E’ decisamente grottesca la situazione nella quale si è trovato  l’(ormai) ex-Presidente Trump, che,  dopo aver esortato i suoi adepti ad assaltare la sede del Parlamento, si ricorda improvvisamente di essere un Repubblicano, quindi  un fautore di “legge e ordine” e in base a questo principio chiede ai manifestanti di fermarsi. Il Trump populista ed eversivo, insomma, “bloccato” dal Trump repubblicano e conservatore…  Ma in realtà questa alternanza tra la repressione di qualunque violazione dell’ordine pubblico – quando si è al potere – e, viceversa, l’assalto violento e senza regole contro tale ordine –quando al potere ci sono gli altri – è una costante dell’estrema destra, fin dai tempi del Fascismo. E, si badi bene, si manifesta anche in forme assai meno pericolose per la sicurezza nazionale, ma non per questo meno inquietanti: il pensiero va, ad esempio, a quanto accaduto un paio di anni fa a Roma, allorchè una famiglia di origine rom assegnataria, in modo del tutto legittimo, di una casa popolare, venne minacciata fisicamente e impedita a prendere possesso dell’alloggio da esponenti di movimenti di estrema destra – gli stessi, che, naturalmente, invocano la “tolleranza zero” quando qualcuno (magari proprio un rom)  compie atti contrari  alla legge. Ma il discorso si può applicare ad altri campi e ad altri “doppiopesismi” : che dire, ad esempio, di chi invoca (giustamente) la severa repressione della criminalità comune e poi chiude un occhio, o anche due, di fronte all’evasione fiscale e agli abusi edilizi?

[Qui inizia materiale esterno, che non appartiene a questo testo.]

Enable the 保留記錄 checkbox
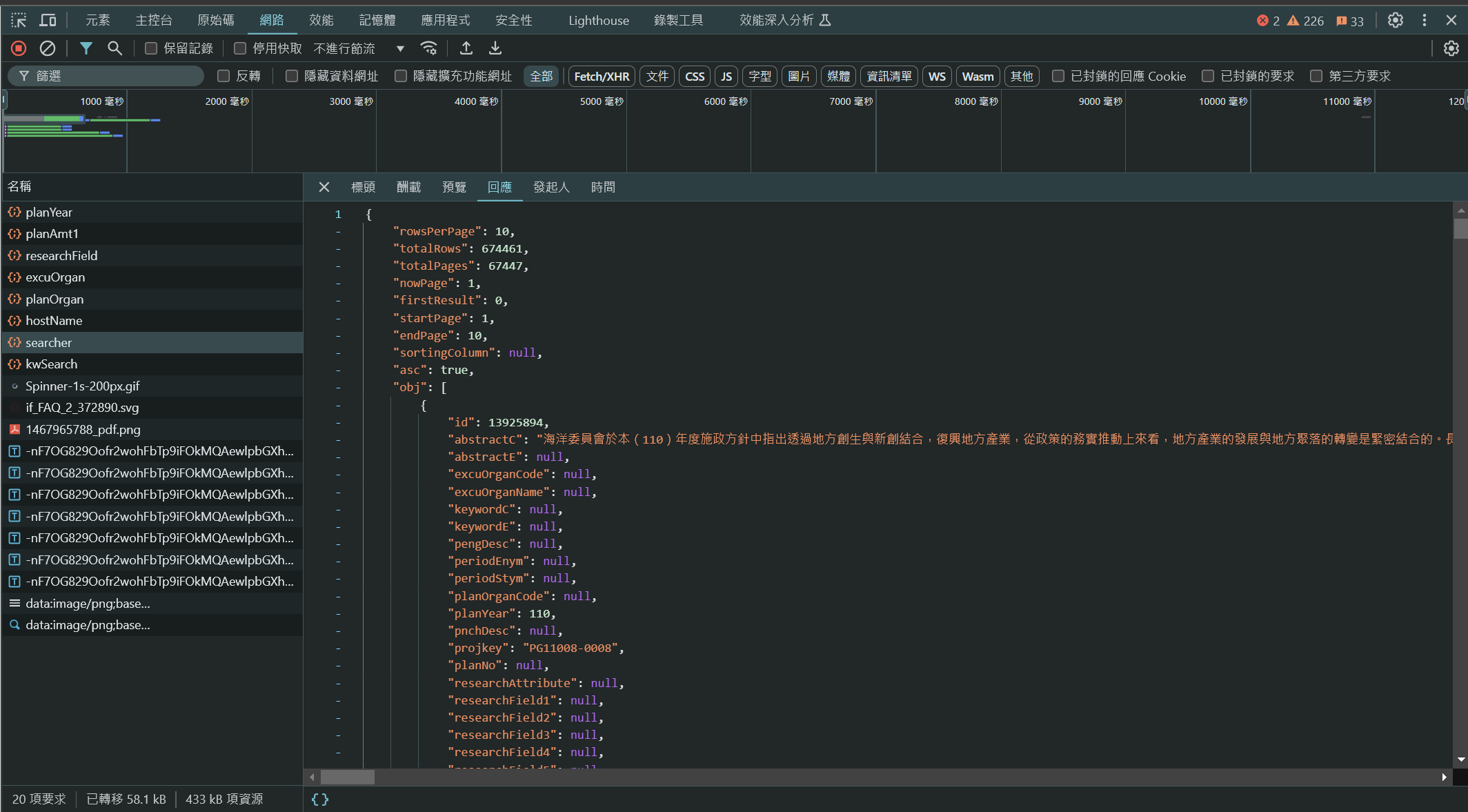click(x=151, y=48)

Naturalmente questa ambiguità di fronte al rispetto della legge non è certo il principale nè il più pericoloso tra gli atteggiamenti dell’ex-Presidente americano e dei suoi seguaci, eppure rivela in modo inequivocabile la deriva a cui può portare una certa idea di “popolo” separata, o addirittura contrapposta, a quella di istituzioni, di regole, di divisione dei poteri. In fondo, proprio per evitare rischi autoritari come quelli sperimentati nel ventennio fascista il primo articolo della nostra Costituzione, dopo aver ricordato che “la sovranità appartiene al popolo”, aggiunge subito “che la esercita nelle forme e nei limiti della Costituzione”   – che, poi, a pensarci bene, altro non è che un aggiornamento e un’attualizzazione del senatus populusque romanus  di più di 2000 anni fa (e a proposito di antichi Romani, forse non è un caso che la sede del potere repubblicano fosse collocata sul Campidoglio, il cui nome e le cui funzioni sono state “copiate” da quel Parlamento americano  sfregiato e profanato dai sostenitori di Trump…)

Tornando alla nostra Costituzione , nell’articolo sopra citato è particolarmente significativo il richiamo ai limiti della sovranità. Più in generale, il “limite” della politica – che non può ,e non deve, risolvere tutti i problemi – è un concetto che era molto caro ad Aldo Moro e va sempre tenuto presente, tanto più in un momento storico in cui è evidente come nessun governo e nessun leader – democratico, populista o autoritario – riesce a contrastare con efficacie la pandemia e i suoi effetti. Ma, specularmente, , è vero anche, come recita un noto adagio,  che “ogni pazienza ha un limite”, cioè che la attese e le richieste dei cittadini non possono essere frustrate e disattese troppo a lungo, pena appunto il rischio che la rabbia e la disperazione portino a superare “il limite”. Nel cominciare un nuovo anno l’augurio che ci sentiamo di rivolgere a tutti – e in particolare a chi ha responsabilità pubbliche ( avendo anche davanti quello che sta succedendo a Roma in queste ore) –  è quindi quello di impegnarsi ogni giorno con passione e competenza , ma senza considerarsi indispensabili o addirittura onnipotenti:  un altro modo di dire, antico ma sempre valido,   ricorda infatti  che, purtroppo,  l’unica realtà alla quale non c’è limite è il peggio.